We are looking for a way to reduce the sudo timeout period as recommended by the Center for Internet Security. The only solution we can find online is to manually edit with visudo and add:

Defaults timestamp_timeout=0

However, we were hoping to script this task and not disable SIP if possible. Has anyone accomplished something like this or am I asking the impossible?

Thanks,
Jim

1 ACCEPTED SOLUTION

Nix4Life
Valued Contributor

have you tried via /etc/sudoers.d?

Create a file "defaults_timestamp_timeout" with the contents:
Defaults timestamp_timeout = 0. then copy it to /etc/sudoers.d.
confirm permissions(644 root:wheel)

L

View solution in original post

13 REPLIES 13

jaharmi
Contributor

I used to override the entire /etc/sudoers file with Radmind. At the time, that worked perfectly fine, but YMMV. I used visudo to make the necessary edits one time only.

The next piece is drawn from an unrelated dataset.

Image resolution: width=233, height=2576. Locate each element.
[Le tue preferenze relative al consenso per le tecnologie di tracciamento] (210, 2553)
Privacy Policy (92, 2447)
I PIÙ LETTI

If you want to try this out, the rough test plan is:

  1. Set up a template system with Apple defaults.
  2. Edit /etc/sudoers with visudo.
  3. Capture, package, and deploy the modified /etc/sudoers.
  4. Test.

mwoodruff
New Contributor III
New Contributor III

Hey @jimw you might want to review what the Jamf Professional Services team has already put together for implementing the CIS standard on macOS: https://github.com/jamfprofessionalservices/2016_JNUC_Security_Reporting_Compliance

If you feel like you need help with implementing this, contact your Jamf SE.

jimw
New Contributor III

@jaharmi Thanks for the suggestion. Initial testing seems positive. Obviously, I would love to be able to append this line to the existing file, rather than replace the whole thing, but it looks promising. More testing will be conducted next week.

@mwoodruff Thank you very much for the link. I didn't realize this resource existed. This will definitely save some time with other parts of the project. However, the snippet of code I extracted regarding modifying the sudoers file doesn't seem to work.

# 5.3 Reduce the sudo timeout period
# Verify organizational score
Audit5_3="`defaults read "$plistlocation" OrgScore5_3`"
# If organizational score is 1 or true, check status of client
# If client fails, then remediate
if [ "$Audit5_3" = "1" ]; then
sudoTimeout=`cat /etc/sudoers | grep timestamp`
if [ "$sudoTimeout" = "" ]; then
    echo "Defaults timestamp_timeout=0" >> /etc/sudoers; else
    echo "5.3 passed"
fi
fi

I just passed the part of the script that was relevant and I'm getting a permissions denied error.

Nix4Life
Valued Contributor

have you tried via /etc/sudoers.d?

Create a file "defaults_timestamp_timeout" with the contents:
Defaults timestamp_timeout = 0. then copy it to /etc/sudoers.d.
confirm permissions(644 root:wheel)

L

jimw
New Contributor III

@LSinNY I just tried the /etc/sudoers.d/ drop in file and it seems to work. I'm going to package it all up and test it out further in our lab.

I'm assuming this is probably better practice than capturing and replacing the entire sudoers file, correct?

Nix4Life
Valued Contributor

Yes @jimw that is correct.

jimw
New Contributor III

Thanks everyone for the help! I think we got it all figured out.

donmontalvo
Esteemed Contributor III

Never liked the idea of sudo timeout. It only annoys administrators, and encourages them to sudo -s and stay elevated. ¯_(ツ)_/¯

@rtrouton posted a behavior change that's worth noting in macOS Sierra, even if not relevant on this thread. Blog link.

--
https://donmontalvo.com

jimw
New Contributor III

Thank you for the link. That is an interesting read. rtrouton's blog is always full of useful information!

Porkpie2310
New Contributor

I'm trying to work through this post as I have exactly the same need and found the solution posted but have created the file and dropped it to the sudoers.d folder but when I try and run sudo visudo to check the results, i get the following error:

>>> /private/etc/sudoers.d/defaults_timestamp_timeout: syntax error near line 1 <<<
sudo: parse error in ZTUM near line 1
sudo: no valid sudoers sources found, quitting
sudo: unable to initialize policy plugin

The file only contained one line: Defaults timestamp_timeout=0 and I have the permission set to 644 root:wheel as suggested...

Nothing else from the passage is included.